Elles vivent « Feu de tout bois »

Antoine Defoort au Maillon

C’est un spectacle qui déclenche le rire et la bonne humeur tant il est
vrai que rire aux dépens des excès, des dérives de notre société fait
du bien au moral.

Tout est parfaitement conçu pour y conduire, ne serait-ce que la
charmante présentatrice (Sofia Teillet) chargée de prendre soin de
notre réception du spectacle, se donnant la peine de nous montrer
par des projections  bien choisies quelques références à noter
comme « les Pokémons » !  De plus, elle tient à nous signaler qu’elle-
même participera au jeu en tant qu’actrice et qu’on pourra la
reconnaître. Ces préliminaires bienveillants nous amusent déjà et
nous font comprendre qu’il  faudra suivre sans se formaliser outre
mesure certaines allusions, certains scoops nécessitant une
interprétation à plusieurs niveaux à l’instar de ce qu’il en est pour les
protagonistes eux-mêmes (Alexandre Le Nours, Antoine Defoort,
Arnaud Boulogne) qui jouent à se représenter dans des situations
surprenantes et à décrypter les tenants et aboutissants des
entreprises plutôt curieuses auxquelles ils s’adonnent.

En effet qu’en est-il de ces deux amis Michel et Taylor qui se
retrouvent dans une forêt après plusieurs années ?  Voilà que sur un
ton naturel et familier ils donnent à connaître ce que furent leurs
principales activités durant ce temps-là. Comme deux potaches ils
ne manquent pas de s’étonner l’un l’autre car l’un a soi -disant passer
trois ans dans un caisson (où ne va-ton pas se fourrer pour faire des
expériences extrêmes ?) pendant que l’autre révèle qu’il a fondé une
sorte de parti politique (c’est d’actualité) Pour confirmer ses dires ce
dernier projette sur l’écran grâce à un appareil très sophistiqué les
images de la réunion fondatrice où chacun est représenté par un
personnage stylisé avec oreilles de chat !

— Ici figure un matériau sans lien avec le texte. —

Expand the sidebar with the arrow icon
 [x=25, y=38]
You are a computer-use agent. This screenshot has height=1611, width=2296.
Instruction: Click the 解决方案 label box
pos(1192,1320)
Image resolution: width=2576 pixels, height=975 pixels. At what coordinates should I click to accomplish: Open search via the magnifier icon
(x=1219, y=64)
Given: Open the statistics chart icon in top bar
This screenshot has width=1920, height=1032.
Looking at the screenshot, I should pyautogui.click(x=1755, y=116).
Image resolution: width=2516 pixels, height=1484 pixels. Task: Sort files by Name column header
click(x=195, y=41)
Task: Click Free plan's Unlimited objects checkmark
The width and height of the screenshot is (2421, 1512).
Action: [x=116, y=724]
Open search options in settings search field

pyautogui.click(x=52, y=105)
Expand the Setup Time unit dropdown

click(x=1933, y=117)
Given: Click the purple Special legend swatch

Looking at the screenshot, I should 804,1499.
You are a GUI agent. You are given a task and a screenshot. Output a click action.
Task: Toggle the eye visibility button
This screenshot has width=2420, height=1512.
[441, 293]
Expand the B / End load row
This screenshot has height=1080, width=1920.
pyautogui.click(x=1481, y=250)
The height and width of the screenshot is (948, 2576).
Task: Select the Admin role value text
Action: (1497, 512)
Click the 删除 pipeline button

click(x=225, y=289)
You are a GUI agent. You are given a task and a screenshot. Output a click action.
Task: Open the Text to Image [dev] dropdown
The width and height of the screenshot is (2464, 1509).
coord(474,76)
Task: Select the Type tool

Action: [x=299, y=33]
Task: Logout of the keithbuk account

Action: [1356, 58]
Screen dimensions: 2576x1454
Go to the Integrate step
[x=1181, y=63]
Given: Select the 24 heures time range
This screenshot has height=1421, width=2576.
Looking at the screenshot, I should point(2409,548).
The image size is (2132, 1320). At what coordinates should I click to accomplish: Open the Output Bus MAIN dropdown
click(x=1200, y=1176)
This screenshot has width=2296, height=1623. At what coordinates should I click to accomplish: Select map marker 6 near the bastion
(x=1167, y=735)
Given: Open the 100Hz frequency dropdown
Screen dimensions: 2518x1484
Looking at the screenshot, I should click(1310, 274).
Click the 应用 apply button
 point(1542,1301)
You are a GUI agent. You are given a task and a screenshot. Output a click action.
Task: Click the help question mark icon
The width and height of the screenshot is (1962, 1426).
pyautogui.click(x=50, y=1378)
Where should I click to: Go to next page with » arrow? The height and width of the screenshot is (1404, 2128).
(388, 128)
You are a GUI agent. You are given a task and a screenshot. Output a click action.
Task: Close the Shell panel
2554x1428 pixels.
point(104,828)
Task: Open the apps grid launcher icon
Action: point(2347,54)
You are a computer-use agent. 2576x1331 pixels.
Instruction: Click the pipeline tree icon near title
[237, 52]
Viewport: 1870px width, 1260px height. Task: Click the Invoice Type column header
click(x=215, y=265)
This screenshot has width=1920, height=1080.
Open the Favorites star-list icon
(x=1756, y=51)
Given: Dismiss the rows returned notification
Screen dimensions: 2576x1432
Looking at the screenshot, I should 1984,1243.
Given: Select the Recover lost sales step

Tout cela ne manque pas de paraître farfelu mais nous nous prêtons
au jeu. On est à la fois dans le comique de geste et de situation. Le
parti créé par Taylor intitulé « La Plateforme Contexte et Modalité »
dont le programme est basé sur la » Magie paradoxale », ne manque
pas d’intriguer fortement Michel. Alors il pose des questions
concernant sa mise en place et son efficacité éventuelle. Ce qui
oblige Taylor à s’engager dans des démonstrations toutes plus
originales et cocasses les unes que les autres comme cette fameuse
« prière du bâton » qui consiste à se munir d’un bâton pris dans la
forêt et lui faire prendre des positions correspondant aux
préoccupations de l’individu qui le tient. Par exemple pour « la
bienveillance  » le bâton est tenu à l’horizontale et l’on penche
amoureusement la tête sur lui, pour l’humilité, on incline la tête sur
le bâton à la verticale…

Cette série d’actions nous sera  d’ailleurs communiquée, texte et
images à l’appui dans le « Kit d’initiation » que chacun recevra en
sortant de la salle sous forme d’une petite enveloppe bleue
contenant en plus de ce mode d’emploi deux pilules placebo
déclarées comme tel  dans les  fameuses « instructions » qui
avertissent, concernant  la « prière » : « Rappelez-vous qu’en tant que
rituel de magie paradoxal, tout ça  est une vaste blague » et pour les
pilules : « On sait que c’est de la connerie et pourtant on sait que ça
marche ». Un charlatanisme de bon aloi qui de moque de lui-même et
le revendique.

Une critique ludique, jouissive même d’un monde où les pires
suggestions peuvent être proposées et être gentiment gobées par
ceux qui n’ont pas l’idée de les remettre en question.

Mais la démonstration est concluante et justifie le nouveau titre
donné au spectacle, » les idées vivent » quels qu’en soient leur
contenu, leur audace, leur fantaisie, leurs aberrations, leur portée.
Alors mise en garde, méfiance et réflexion.